12/13/2017 by Candice Corley Calderon
If you're one of those folks for whom the holiday season doesn't really start until there's a real live Christmas tree in your home -- wafting its woodsy pine scent, glowing with lights and ornaments -- then you'll want to heed the following tips from Amy Start, executive director of the Michigan Christmas Tree Association.
Start says many of reasons why some people think live trees are a hassle (pine needles everywhere, the tree drying out well before Christmas actually arrives) can be attributed to, as she put it, "user error" -- i.e., poor tree care, especially during the tree's crucial first few days in your home. Follow Start's tips to make sure your live Christmas tree stays healthy and lasts well into the New Year.

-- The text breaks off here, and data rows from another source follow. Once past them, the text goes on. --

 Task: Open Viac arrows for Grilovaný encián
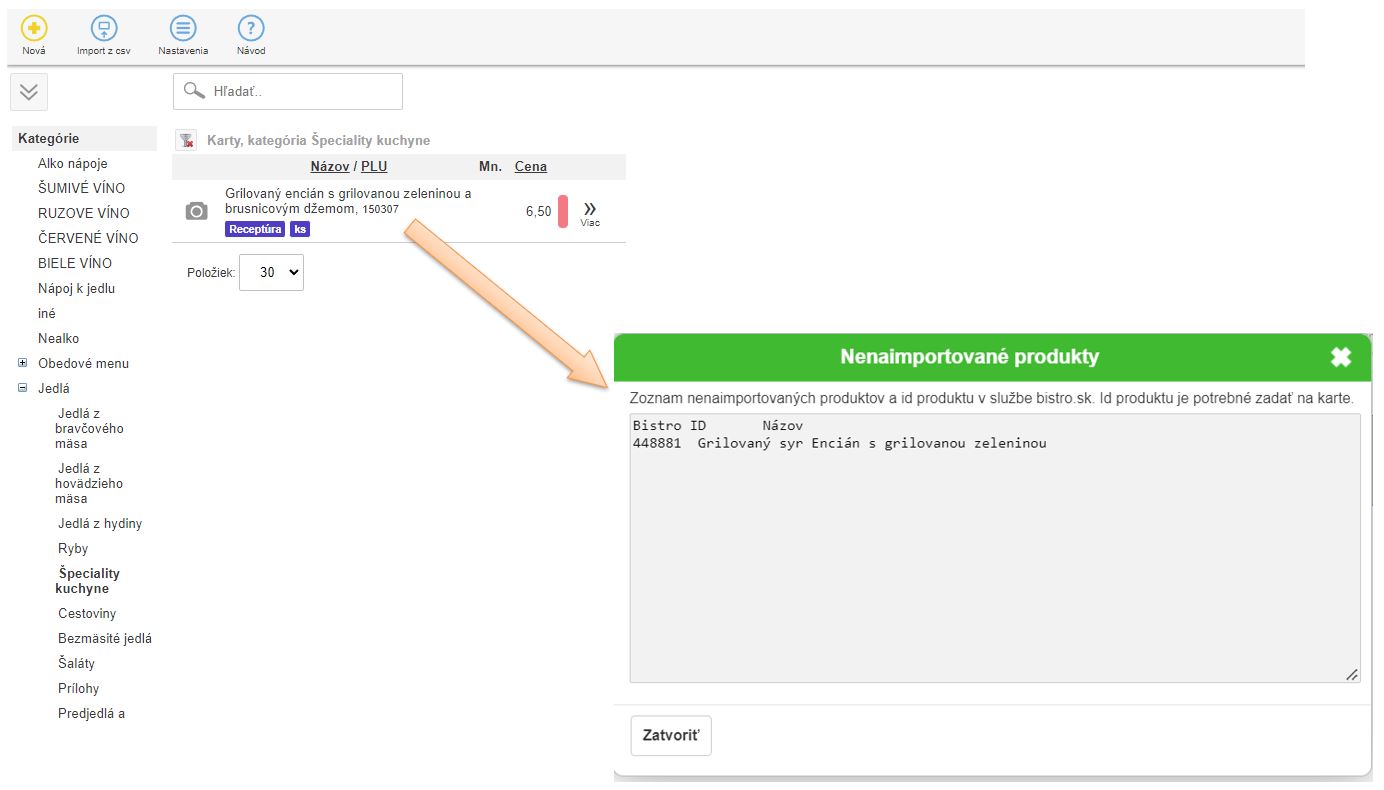point(590,210)
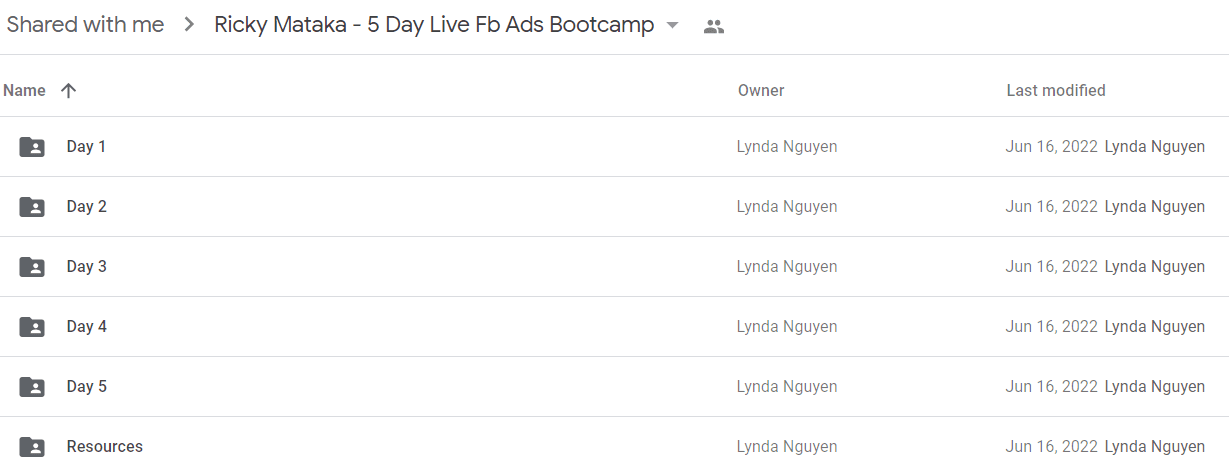Open the Ricky Mataka bootcamp folder menu

tap(434, 26)
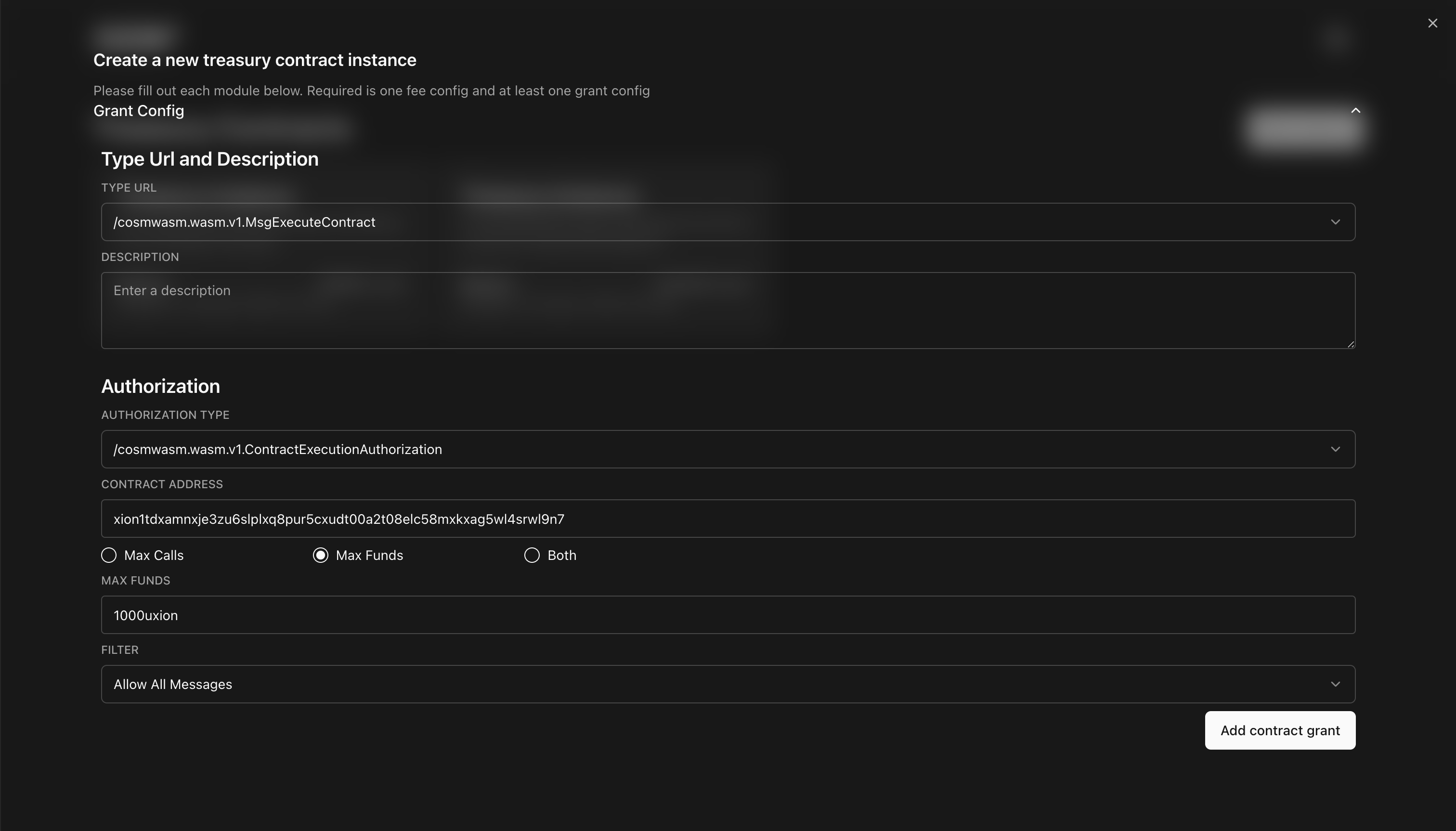This screenshot has height=831, width=1456.
Task: Click into the Contract Address field
Action: tap(728, 519)
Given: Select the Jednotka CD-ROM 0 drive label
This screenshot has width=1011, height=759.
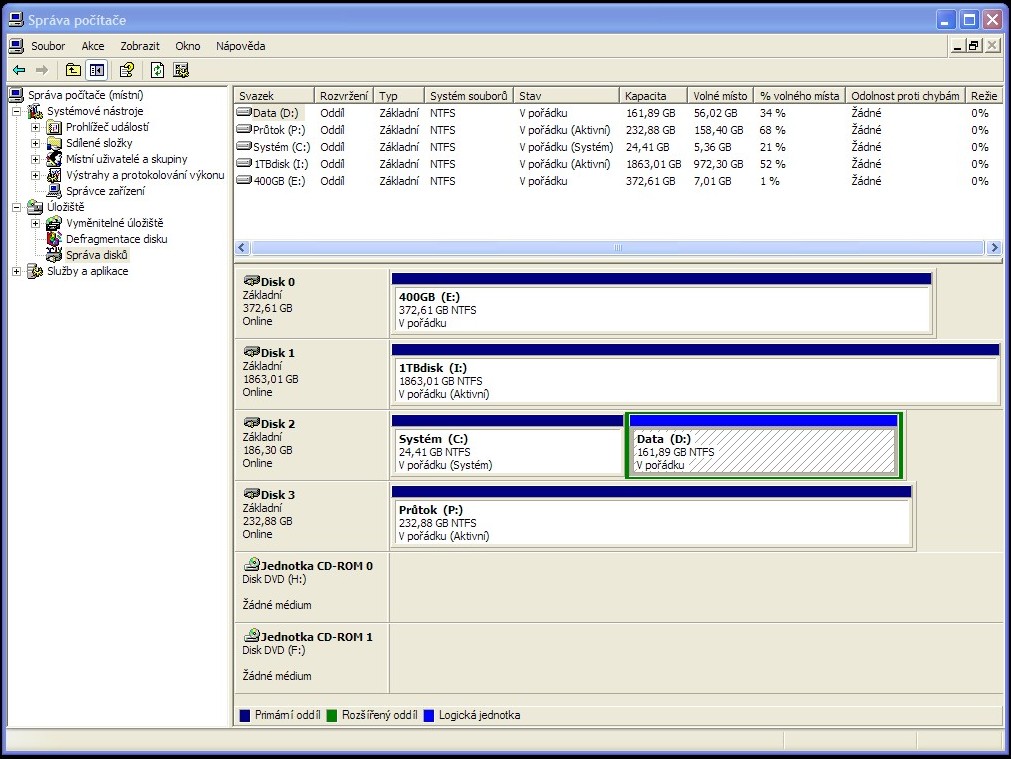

Whether you're cutting your own tree at a tree farm or out in the woods, or picking out a pre-cut live tree at a Christmas tree lot, be sure to get a fresh cut along the bottom of the trunk: This is what allows the tree to drink up water and keep it alive. If that tree of your is pre-cut, ask for a fresh cut before you take it home.
One of the biggest no-no's of bringing home a live Christmas tree, Start says, it taking too long to get it home. After buying their tree, some people might want to run other errands or go Christmas shopping -- during which time, the fresh cut on the bottom of their tree's trunk will crust over with sap, preventing it from taking up water when the tree finally gets put in a tree stand. "By the time they get it home, it may have been out for hours, which is why it dries out in the first few days," she says.
If that shopping absolutely can't wait and your tree will be out for more than two hours, Start says to be sure to make another fresh cut along the bottom so that it can take up water.
Not placing your tree next to a fireplace seems like a no brainer, but placing it next to any heat source -- including heating ducts -- can dry out your live tree, too. If this can't be helped, make sure to check the tree stand's water more frequently, and fill 'er up when needed.
By now you're probably getting the picture: Keeping that tree hydrated is the theme here. "In the first few days, it takes a lot of water," Start says. So don't just plop that tree in its tree stand and forget it: Check that the water level stays high in the stand, especially during those first few days.
A live-cut tree will eventually slow its roll when it comes to drinking up water, but you should still stay on top of keeping it hydrated. Make it a habit to check the water level daily, and that tree will last you well past New Year's.
Start's favorite tip for success in taking down a Christmas tree with minimal hassle: Just lay the tree down on a large bed sheet and drag it out the door; the sheet will collect and contain and needles that fall along the way.
One of the best parts about live Christmas trees, Start says, is that they're completely recyclable. Check with your city or county waste collection programs to see if they offer Christmas tree pick-up (some have drop-off locations for tree recycling), which keeps trees out of landfills and turns them into a truly renewable resource.